Problem Description: forward-declared types

C++ allows for the same type to be defined in multiple places, where each of these declarations refers to the same type. Types in C++ are not “owned” by any particular target, and anyone can redefine it as a forward declaration / opaque enum, so long as their definition is compatible with the complete definition.

// h1.h
class Foo;  // a forward declaration
enum Bar: int;  // an opaque enum declaration
// h2.h
class Foo;  // the same type as Foo above
enum Bar: int;  // the same type as Bar above
// h3.h
class Foo {};  // the same type, but if this is included, it now has known size/methods
enum Bar: int {};  // the same type, but if this is included, enumerators are known

The same is also true, implicitly, of template specializations: the same class template can be instantiated from multiple places, and each instantiation refers to the same type, even if they are totally independent.

This is basically incompatible with Rust, where types have one canonical owner: two different targets cannot define the same type, and have it be the same in type, except for the special cases of tuple types (which are structurally typed), generic instantiations, and dyn Trait.
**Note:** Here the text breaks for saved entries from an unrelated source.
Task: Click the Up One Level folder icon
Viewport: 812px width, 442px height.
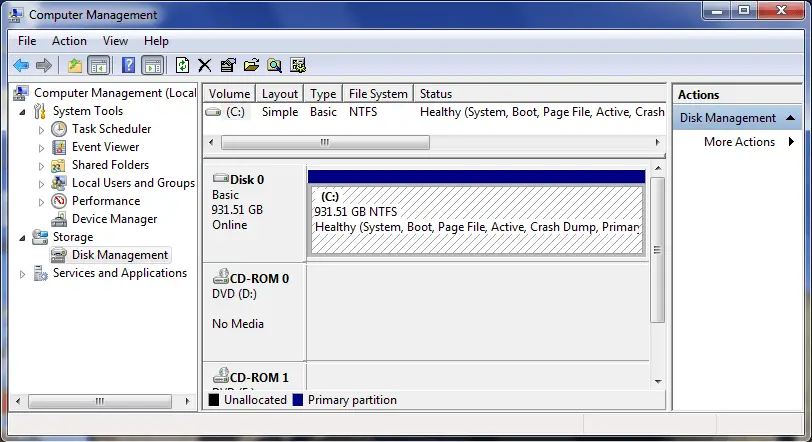Action: [74, 65]
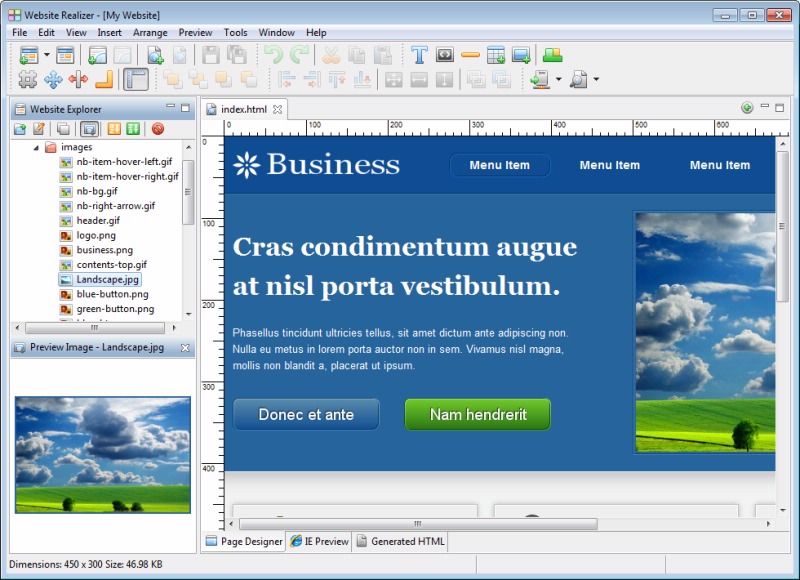Click the gear-shaped icon in the second toolbar row
Image resolution: width=800 pixels, height=580 pixels.
27,80
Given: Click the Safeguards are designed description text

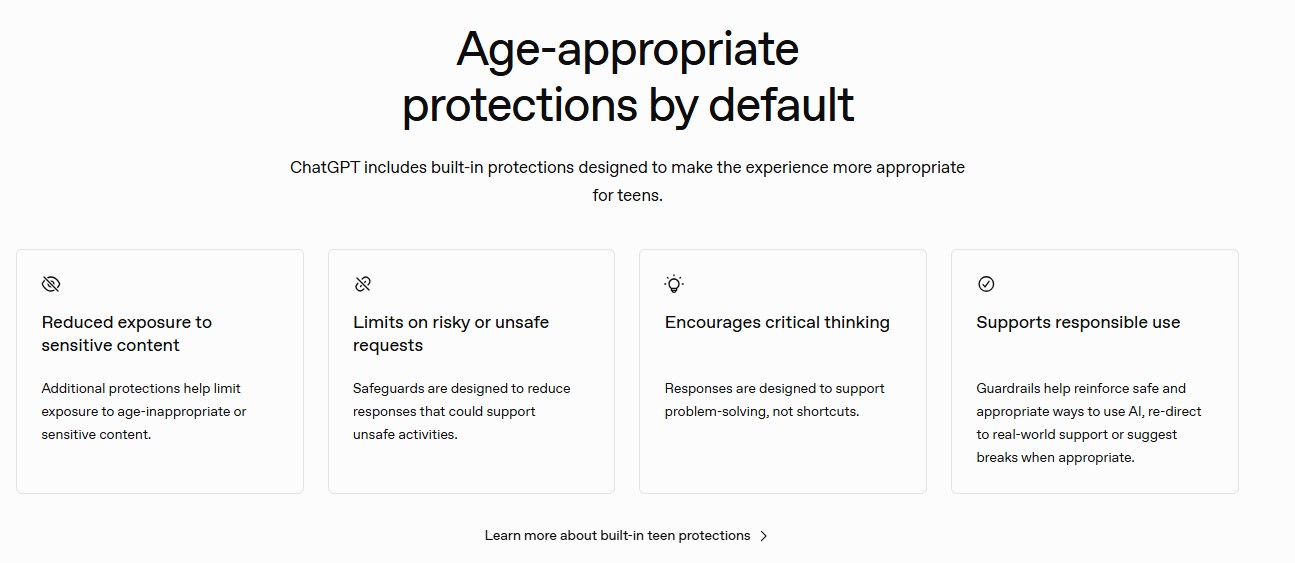Looking at the screenshot, I should 462,411.
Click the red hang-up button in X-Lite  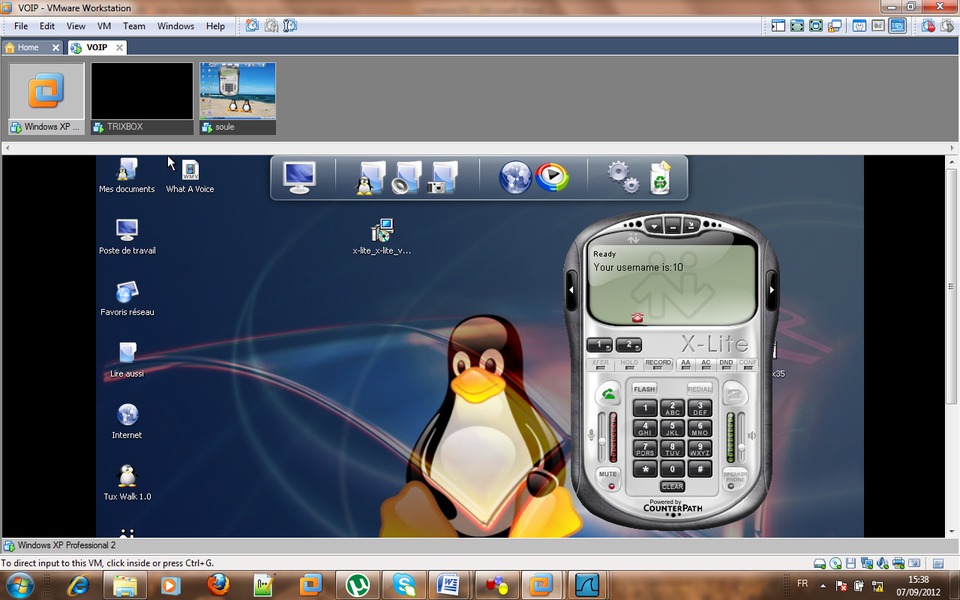pyautogui.click(x=734, y=394)
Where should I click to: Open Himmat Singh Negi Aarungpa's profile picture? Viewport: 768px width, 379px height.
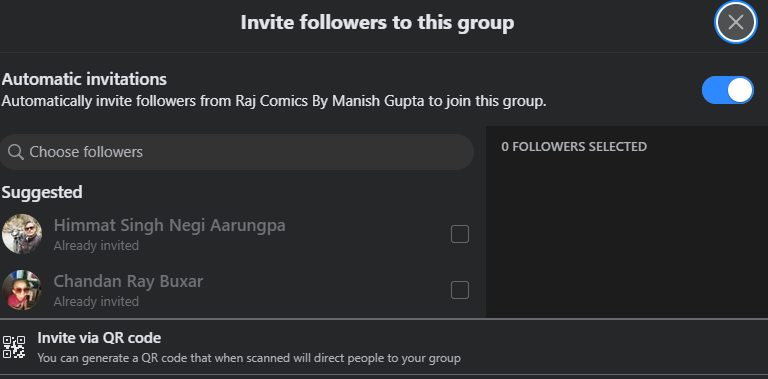click(22, 234)
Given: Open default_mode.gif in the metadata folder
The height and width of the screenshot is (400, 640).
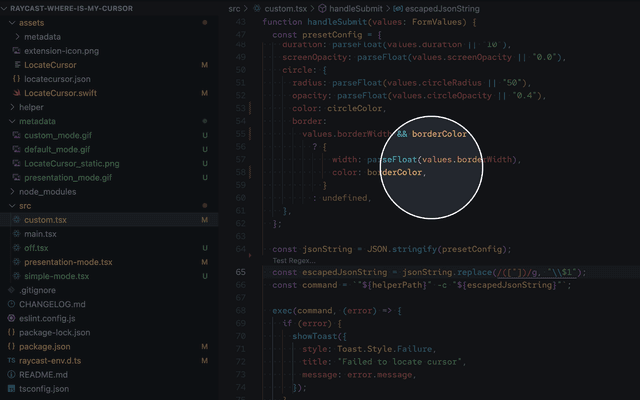Looking at the screenshot, I should pos(57,149).
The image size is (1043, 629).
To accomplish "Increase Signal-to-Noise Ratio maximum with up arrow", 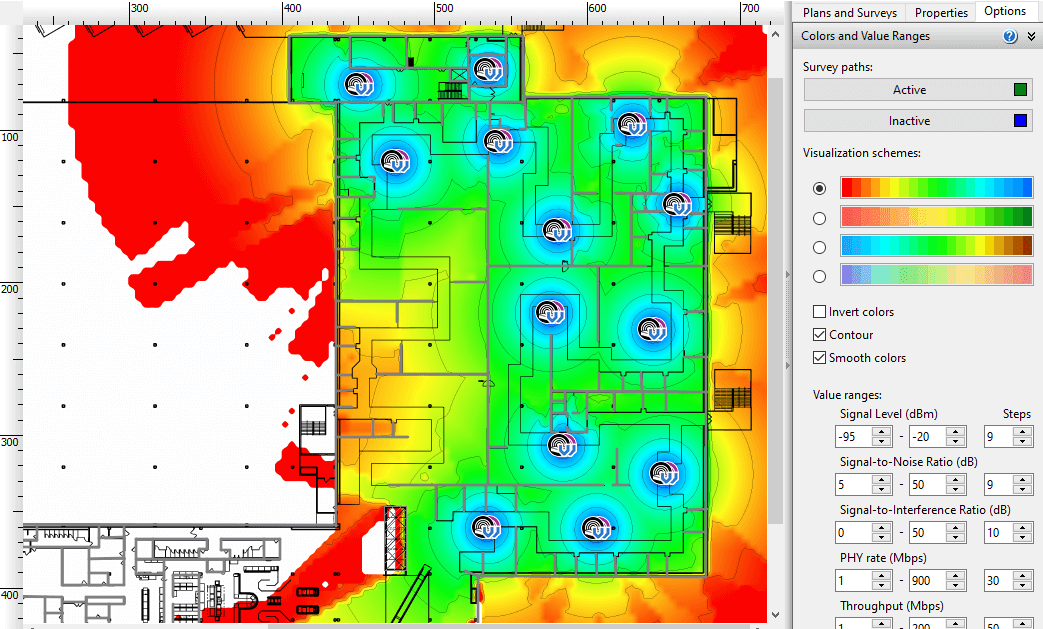I will [x=955, y=479].
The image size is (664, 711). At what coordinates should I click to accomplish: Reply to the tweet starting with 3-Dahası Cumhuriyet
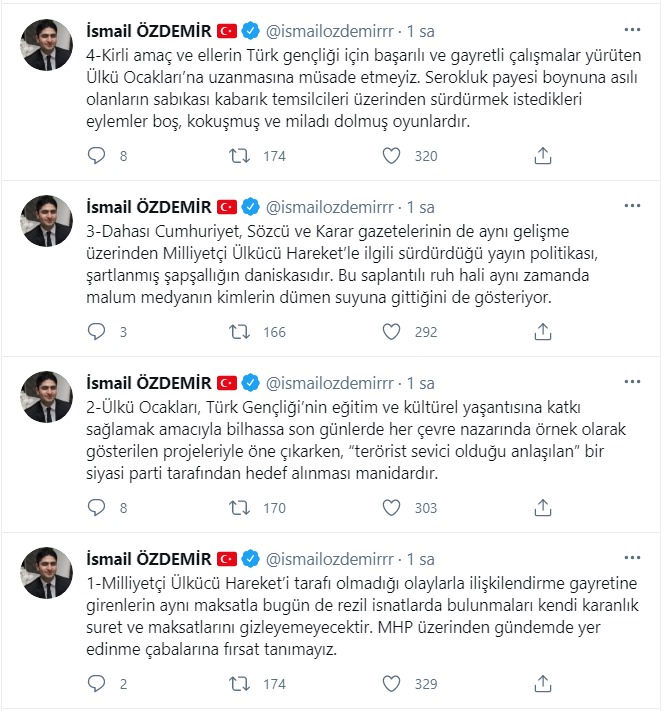[96, 332]
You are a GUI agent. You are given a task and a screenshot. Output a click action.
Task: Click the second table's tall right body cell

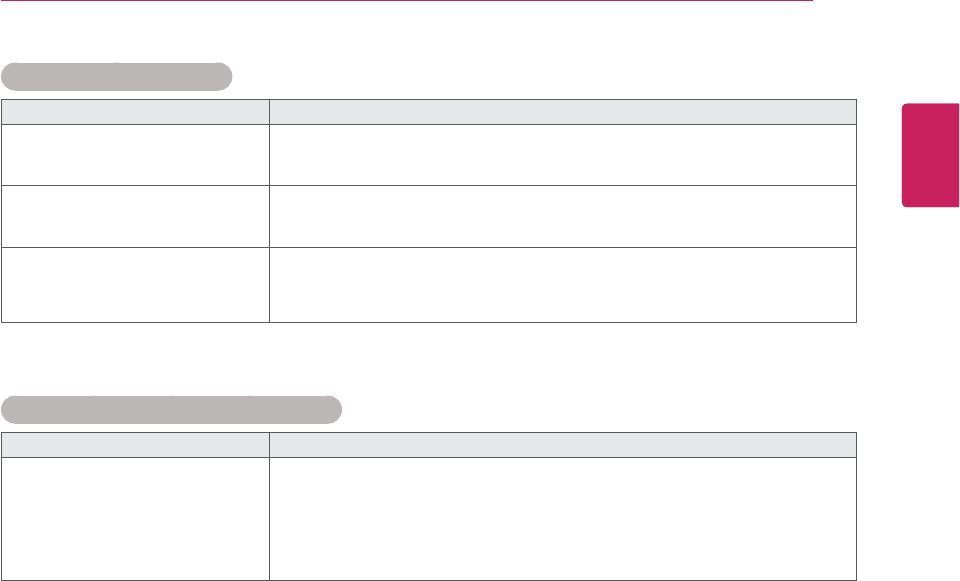(562, 518)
Thankfully, this does mean we have tools at our disposal to emulate what C++ can do.

Design axioms for a solution

Example headers:

// incomplete1.h
class Foo;
Foo* CreateIncomplete1();
void ConsumeIncomplete1(Foo*);
// incomplete2.h
class Foo;
Foo* CreateIncomplete2();
void ConsumeIncomplete2(Foo*);
// complete.h
class Foo {};
Foo* CreateComplete();
void ConsumeComplete(Foo*);

1. Dependency Graph

The libraries must be usable standalone. For each of these headers, it must be possible to use the header from Rust without modifying any of them to become aware of the others. In C++, it would be valid for complete to depend on incomplete1, and for incomplete2 to depend on complete, so we can’t require modifications of the dependency graph without grappling with dependency cycles and a global analysis of the codebase.

2. Fidelity

The functions must be usable. Users must be able to call every combination of functions from these three libraries, though perhaps not with the same syntax as C++. For example:

OperationExample code
AIncomplete → Incomplete (same library)ConsumeIncomplete1(CreateIncomplete1())
BIncomplete → IncompleteConsumeIncomplete1(CreateIncomplete2())
CIncomplete → CompleteConsumeComplete(CreateIncomplete1())
DComplete → IncompleteConsumeIncomplete1(CreateComplete())
EComplete → CompleteConsumeComplete(CreateComplete())

3. Code Maintenance

To the greatest extent possible, backwards compatible changes in C++ should also be backwards-compatible in Rust. This means that changing from a forward declaration to a complete type (or dependency on the complete type) should not be a breaking change to Rust callers. It is fine for the reverse to break callers: it is expected that switching to forward declarations might break callers.

In particular, that means that the exact same source code should continue to compile and behave the same way if we perform any of the following changes:

  • A→E (Incomplete→Incomplete, but change it to Complete)
  • B→C (Incomplete→Incomplete, change recipient to Complete)
  • B→D (Incomplete→Incomplete, change source to Complete)
  • B→E (Incomplete→Incomplete, change source and destination to Complete)
  • C→E (Incomplete→Complete, change source to Complete)
  • D→E (Complete→Incomplete, change destination to Complete)

4. Type Aliases

This is a bit of an aside, but it is tricky to get right. In general, when analyzing the source code for a C++ header, you cannot actually know if a type was complete or incomplete from the perspective of a foreign library. In particular, given the following header:

// alias.h
#include "..."
using FooAlias = Foo;

// complete.h
#include "alias.h"
struct Foo {};
void Foo(FooAlias);

If you are analyzing alias.h from a transitive include graph that includes a complete definition for Foo, it is difficult to work out whether FooAlias will always be complete in any include graph or not. Is FooAlias complete because alias.h transitively included complete.h, or is Foo complete because something else happened to both include alias.h and also completed the type?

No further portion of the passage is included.